=== Records to process ===

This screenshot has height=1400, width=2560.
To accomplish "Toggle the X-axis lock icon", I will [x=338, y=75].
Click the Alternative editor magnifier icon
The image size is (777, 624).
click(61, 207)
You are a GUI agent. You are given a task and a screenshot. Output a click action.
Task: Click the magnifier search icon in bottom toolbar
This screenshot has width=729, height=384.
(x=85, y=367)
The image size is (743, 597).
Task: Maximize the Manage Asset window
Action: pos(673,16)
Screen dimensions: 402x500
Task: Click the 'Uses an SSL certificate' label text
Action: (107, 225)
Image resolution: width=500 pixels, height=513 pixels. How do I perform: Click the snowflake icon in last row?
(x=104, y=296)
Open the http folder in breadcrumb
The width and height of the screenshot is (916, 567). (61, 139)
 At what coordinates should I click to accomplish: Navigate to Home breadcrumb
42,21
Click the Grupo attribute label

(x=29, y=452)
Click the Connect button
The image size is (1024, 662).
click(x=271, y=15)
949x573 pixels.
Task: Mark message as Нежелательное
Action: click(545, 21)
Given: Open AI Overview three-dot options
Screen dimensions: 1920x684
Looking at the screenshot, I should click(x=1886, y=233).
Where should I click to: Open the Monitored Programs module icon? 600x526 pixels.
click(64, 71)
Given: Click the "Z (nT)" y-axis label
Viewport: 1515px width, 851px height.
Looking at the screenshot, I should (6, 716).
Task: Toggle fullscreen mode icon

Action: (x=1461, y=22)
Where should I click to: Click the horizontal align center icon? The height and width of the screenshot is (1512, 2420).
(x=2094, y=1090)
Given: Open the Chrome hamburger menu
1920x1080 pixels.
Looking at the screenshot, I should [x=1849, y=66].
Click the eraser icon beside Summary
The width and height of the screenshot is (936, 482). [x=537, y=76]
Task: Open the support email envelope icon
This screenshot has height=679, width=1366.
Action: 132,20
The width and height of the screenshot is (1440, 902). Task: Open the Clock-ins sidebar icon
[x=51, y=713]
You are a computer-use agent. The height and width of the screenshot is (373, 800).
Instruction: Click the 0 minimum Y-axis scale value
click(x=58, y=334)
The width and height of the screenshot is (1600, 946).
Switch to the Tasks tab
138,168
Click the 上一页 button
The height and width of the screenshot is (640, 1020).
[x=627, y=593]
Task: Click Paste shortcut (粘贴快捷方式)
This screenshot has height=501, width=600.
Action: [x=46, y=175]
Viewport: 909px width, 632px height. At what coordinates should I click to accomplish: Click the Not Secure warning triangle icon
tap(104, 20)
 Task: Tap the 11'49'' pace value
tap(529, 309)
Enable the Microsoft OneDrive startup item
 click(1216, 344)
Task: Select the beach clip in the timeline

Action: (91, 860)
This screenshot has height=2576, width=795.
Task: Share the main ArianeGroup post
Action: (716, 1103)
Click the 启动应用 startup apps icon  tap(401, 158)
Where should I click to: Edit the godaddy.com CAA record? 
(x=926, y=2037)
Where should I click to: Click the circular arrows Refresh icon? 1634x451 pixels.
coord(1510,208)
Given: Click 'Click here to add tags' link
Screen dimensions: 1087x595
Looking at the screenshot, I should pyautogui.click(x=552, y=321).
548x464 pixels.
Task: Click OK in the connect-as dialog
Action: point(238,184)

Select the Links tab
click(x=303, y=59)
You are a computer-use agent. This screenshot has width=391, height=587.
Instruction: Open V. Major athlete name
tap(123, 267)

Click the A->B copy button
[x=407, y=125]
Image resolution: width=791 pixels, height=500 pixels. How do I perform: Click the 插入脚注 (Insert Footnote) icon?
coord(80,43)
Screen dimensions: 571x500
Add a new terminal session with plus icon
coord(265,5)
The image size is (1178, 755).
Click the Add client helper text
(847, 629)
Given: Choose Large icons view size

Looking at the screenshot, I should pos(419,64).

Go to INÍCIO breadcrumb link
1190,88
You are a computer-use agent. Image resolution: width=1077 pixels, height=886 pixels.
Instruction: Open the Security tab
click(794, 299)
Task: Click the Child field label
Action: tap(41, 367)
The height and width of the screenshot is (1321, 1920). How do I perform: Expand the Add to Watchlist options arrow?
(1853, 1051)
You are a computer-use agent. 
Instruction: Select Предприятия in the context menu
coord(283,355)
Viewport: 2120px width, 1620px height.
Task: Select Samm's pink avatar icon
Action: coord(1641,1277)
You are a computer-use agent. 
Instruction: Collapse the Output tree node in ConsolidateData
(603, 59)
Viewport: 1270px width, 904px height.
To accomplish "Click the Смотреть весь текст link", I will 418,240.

===

## What you should do
Rewrite the whole listing above with every "breadcrumb" changed to "navigation trail", leaving everything else unchanged.

## Answer to the problem
This screenshot has height=1400, width=2560.
To accomplish "Toggle the X-axis lock icon", I will [x=338, y=75].
Click the Alternative editor magnifier icon
The image size is (777, 624).
click(61, 207)
You are a GUI agent. You are given a task and a screenshot. Output a click action.
Task: Click the magnifier search icon in bottom toolbar
This screenshot has width=729, height=384.
(x=85, y=367)
The image size is (743, 597).
Task: Maximize the Manage Asset window
Action: pos(673,16)
Screen dimensions: 402x500
Task: Click the 'Uses an SSL certificate' label text
Action: (107, 225)
Image resolution: width=500 pixels, height=513 pixels. How do I perform: Click the snowflake icon in last row?
(x=104, y=296)
Open the http folder in navigation trail
The width and height of the screenshot is (916, 567). (61, 139)
 At what coordinates should I click to accomplish: Navigate to Home navigation trail
42,21
Click the Grupo attribute label

(x=29, y=452)
Click the Connect button
The image size is (1024, 662).
click(x=271, y=15)
949x573 pixels.
Task: Mark message as Нежелательное
Action: click(545, 21)
Given: Open AI Overview three-dot options
Screen dimensions: 1920x684
Looking at the screenshot, I should click(x=1886, y=233).
Where should I click to: Open the Monitored Programs module icon? 600x526 pixels.
click(64, 71)
Given: Click the "Z (nT)" y-axis label
Viewport: 1515px width, 851px height.
Looking at the screenshot, I should (6, 716).
Task: Toggle fullscreen mode icon

Action: (x=1461, y=22)
Where should I click to: Click the horizontal align center icon? The height and width of the screenshot is (1512, 2420).
(x=2094, y=1090)
Given: Open the Chrome hamburger menu
1920x1080 pixels.
Looking at the screenshot, I should [x=1849, y=66].
Click the eraser icon beside Summary
The width and height of the screenshot is (936, 482). [x=537, y=76]
Task: Open the support email envelope icon
This screenshot has height=679, width=1366.
Action: 132,20
The width and height of the screenshot is (1440, 902). Task: Open the Clock-ins sidebar icon
[x=51, y=713]
You are a computer-use agent. The height and width of the screenshot is (373, 800).
Instruction: Click the 0 minimum Y-axis scale value
click(x=58, y=334)
The width and height of the screenshot is (1600, 946).
Switch to the Tasks tab
138,168
Click the 上一页 button
The height and width of the screenshot is (640, 1020).
[x=627, y=593]
Task: Click Paste shortcut (粘贴快捷方式)
This screenshot has height=501, width=600.
Action: [x=46, y=175]
Viewport: 909px width, 632px height. At what coordinates should I click to accomplish: Click the Not Secure warning triangle icon
tap(104, 20)
 Task: Tap the 11'49'' pace value
tap(529, 309)
Enable the Microsoft OneDrive startup item
 click(1216, 344)
Task: Select the beach clip in the timeline

Action: (91, 860)
This screenshot has height=2576, width=795.
Task: Share the main ArianeGroup post
Action: (716, 1103)
Click the 启动应用 startup apps icon  tap(401, 158)
Where should I click to: Edit the godaddy.com CAA record? 
(x=926, y=2037)
Where should I click to: Click the circular arrows Refresh icon? 1634x451 pixels.
coord(1510,208)
Given: Click 'Click here to add tags' link
Screen dimensions: 1087x595
Looking at the screenshot, I should pyautogui.click(x=552, y=321).
548x464 pixels.
Task: Click OK in the connect-as dialog
Action: point(238,184)

Select the Links tab
click(x=303, y=59)
You are a computer-use agent. This screenshot has width=391, height=587.
Instruction: Open V. Major athlete name
tap(123, 267)

Click the A->B copy button
[x=407, y=125]
Image resolution: width=791 pixels, height=500 pixels. How do I perform: Click the 插入脚注 (Insert Footnote) icon?
coord(80,43)
Screen dimensions: 571x500
Add a new terminal session with plus icon
coord(265,5)
The image size is (1178, 755).
Click the Add client helper text
(847, 629)
Given: Choose Large icons view size

Looking at the screenshot, I should pos(419,64).

Go to INÍCIO navigation trail link
1190,88
You are a computer-use agent. Image resolution: width=1077 pixels, height=886 pixels.
Instruction: Open the Security tab
click(794, 299)
Task: Click the Child field label
Action: tap(41, 367)
The height and width of the screenshot is (1321, 1920). How do I perform: Expand the Add to Watchlist options arrow?
(1853, 1051)
You are a computer-use agent. 
Instruction: Select Предприятия in the context menu
coord(283,355)
Viewport: 2120px width, 1620px height.
Task: Select Samm's pink avatar icon
Action: coord(1641,1277)
You are a computer-use agent. 
Instruction: Collapse the Output tree node in ConsolidateData
(603, 59)
Viewport: 1270px width, 904px height.
To accomplish "Click the Смотреть весь текст link", I will 418,240.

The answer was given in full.